**PROBLEM TO WORK ON:** Your answer must consist solely of the lines from the one containing "徳島の整体 くすコンディショニング (204, 2543)" through the last line of the records below, reproduced exactly, with all pictures omitted.

[Collected data entries]
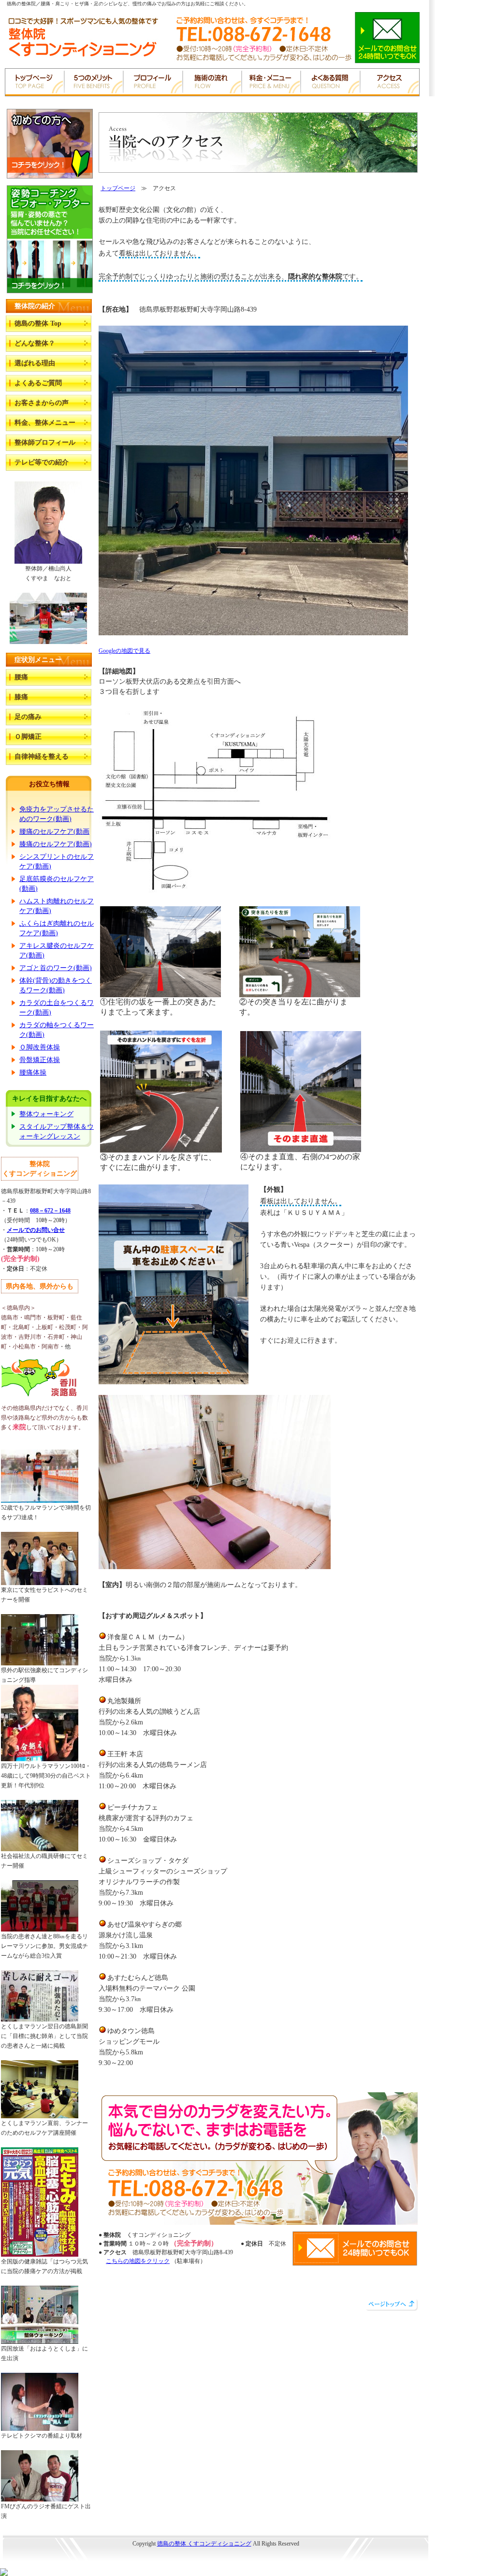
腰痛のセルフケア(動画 (54, 831)
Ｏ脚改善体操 (39, 1047)
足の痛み (28, 716)
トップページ (118, 188)
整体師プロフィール (45, 442)
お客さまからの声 (42, 402)
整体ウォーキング (46, 1114)
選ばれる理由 (35, 363)
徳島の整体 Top (38, 323)
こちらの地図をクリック (138, 2261)
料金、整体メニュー (45, 422)
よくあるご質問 (38, 383)
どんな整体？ (35, 343)
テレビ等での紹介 (42, 462)
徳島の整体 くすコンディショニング (204, 2543)
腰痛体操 (32, 1072)
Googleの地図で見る (124, 651)
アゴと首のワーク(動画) (55, 968)
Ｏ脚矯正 (28, 736)
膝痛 (21, 697)
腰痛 (21, 677)
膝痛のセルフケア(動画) (55, 844)
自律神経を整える (42, 756)
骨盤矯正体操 (39, 1059)
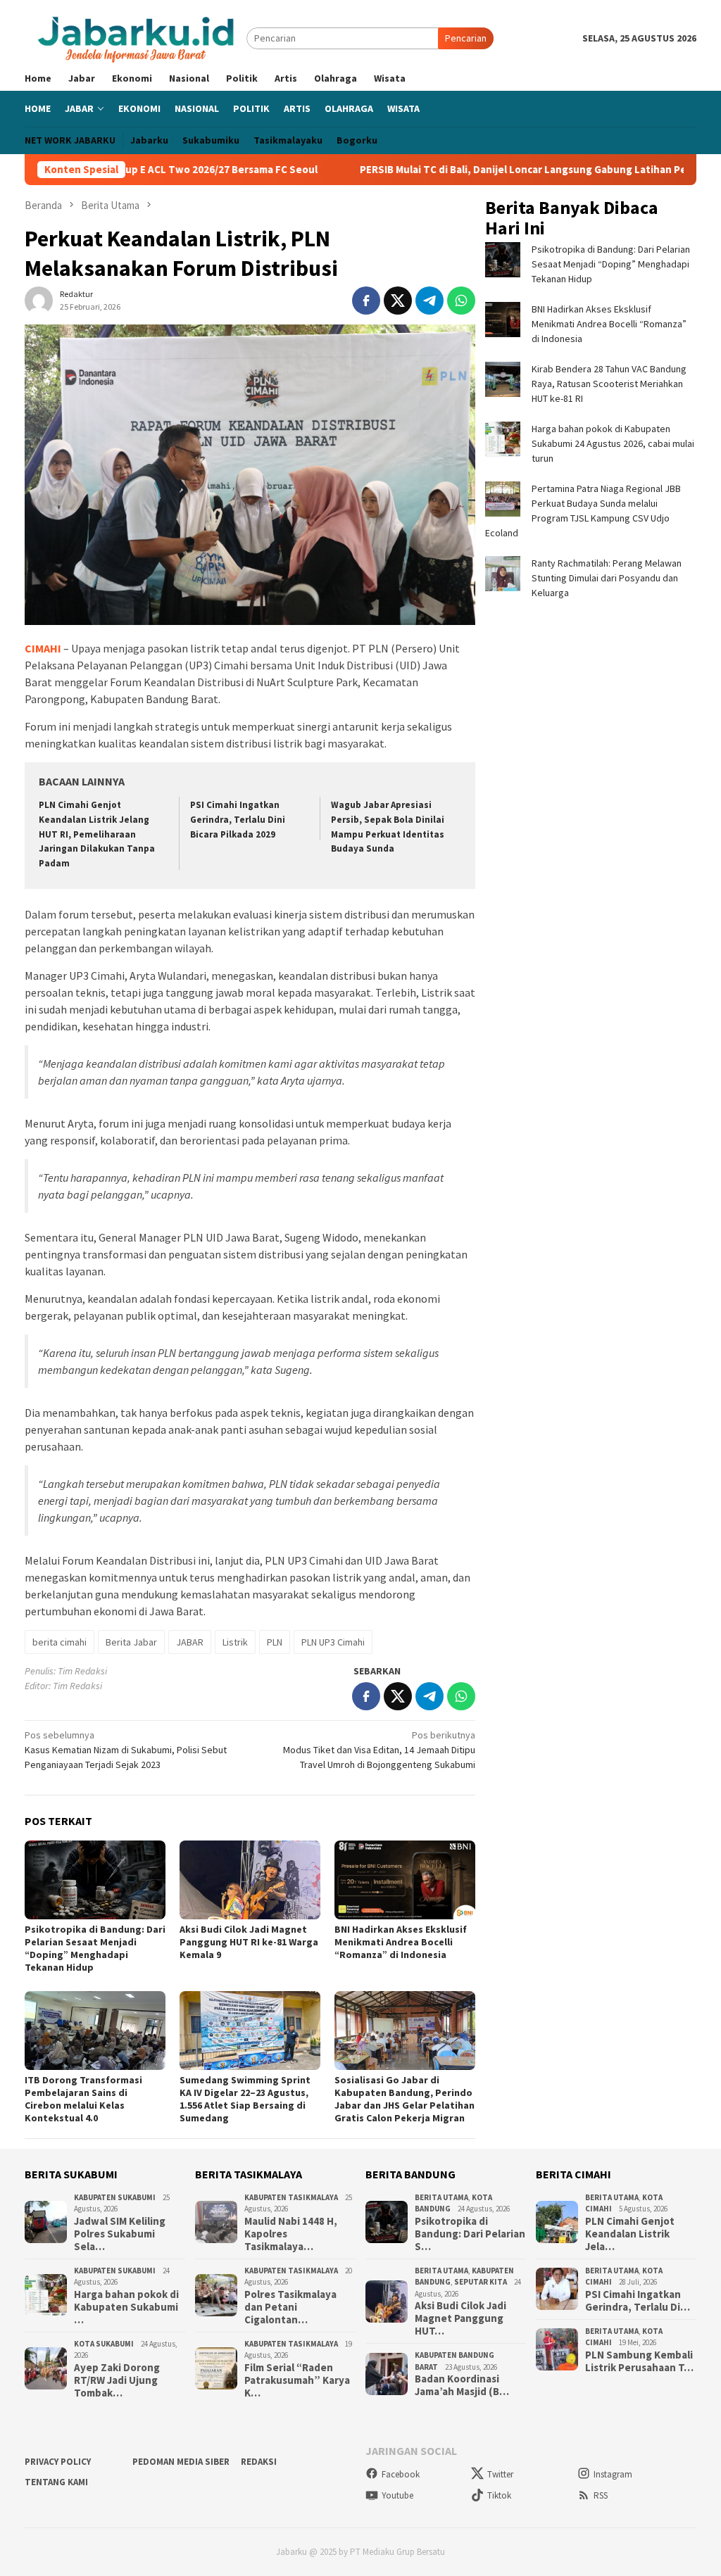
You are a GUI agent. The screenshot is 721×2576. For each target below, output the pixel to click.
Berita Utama (441, 2197)
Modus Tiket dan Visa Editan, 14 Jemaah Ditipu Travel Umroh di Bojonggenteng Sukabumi (379, 1750)
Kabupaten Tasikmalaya (291, 2197)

**RESPONSE:**
徳島の整体 くすコンディショニング (204, 2543)
腰痛体操 (32, 1072)
Googleの地図で見る (124, 651)
アゴと首のワーク(動画) (55, 968)
Ｏ脚矯正 (28, 736)
膝痛 (21, 697)
腰痛 (21, 677)
膝痛のセルフケア(動画) (55, 844)
自律神経を整える (42, 756)
骨盤矯正体操 (39, 1059)
You are a GUI agent. The screenshot is 721×2576. For each target below, output the pixel to click.
Berita Utama (441, 2197)
Modus Tiket dan Visa Editan, 14 Jemaah Ditipu Travel Umroh di Bojonggenteng Sukabumi (379, 1750)
Kabupaten Tasikmalaya (291, 2197)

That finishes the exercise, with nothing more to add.